IMF Managing Director Christine Lagarde said financial technology remained an opportunity needed to move global economies to the next level. She also said that tightening of the financial markets could hurt emerging markets, if it sparks a capital outflow. She said uptick in inequality remained a concern, and could endanger global growth.

Lagarde also disclosed that the global economy was experiencing harmony, which must be turned into a season of performance and productive output.

The IMF boss disclosed that world economic recovery remained stronger and more broadly based than before, which is why the Fund raised its growth forecasts to 3.6 per cent in 2017 and 3.7 per cent next year.

She said policy makers should use this moment to turn the fortunes of their economies around for good, including the use of structural reforms to achieve desired results.

“The global recovery continues. Although it is not yet complete, the more favorable conjuncture offers an opportunity to tackle key policy challenges to stave off medium-term downside risks, rebuild buffers, and raise potential output. Countries should undertake well-sequenced reforms to increase productivity, improve governance, and reduce policy uncertainty and future risks,” she said.

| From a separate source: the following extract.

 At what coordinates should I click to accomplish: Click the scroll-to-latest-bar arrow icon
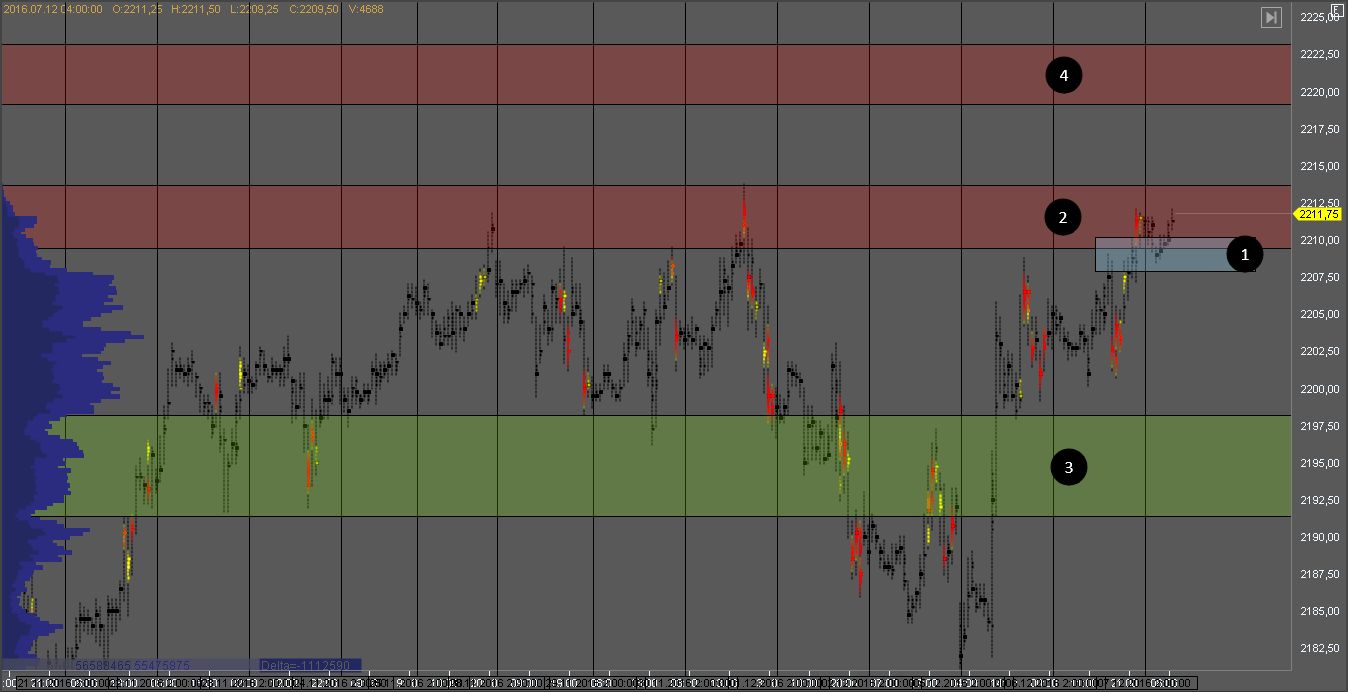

According to her, reforms should also aim to harness the benefits of technology and economic integration and ensure that they are widely shared.

Tackling challenges to the global economy continues to require cooperation and joint action across the membership, Lagarde said.

“The Fund will assist members through tailored policy advice and capacity development, and stands ready to provide financial assistance to support adjustment programmes,” she stated.

Besides, the Fund will conduct further analysis of the productivity slowdown, including measurement challenges in a digital economy, and identify structural reform priorities to boost productivity, investment, and growth.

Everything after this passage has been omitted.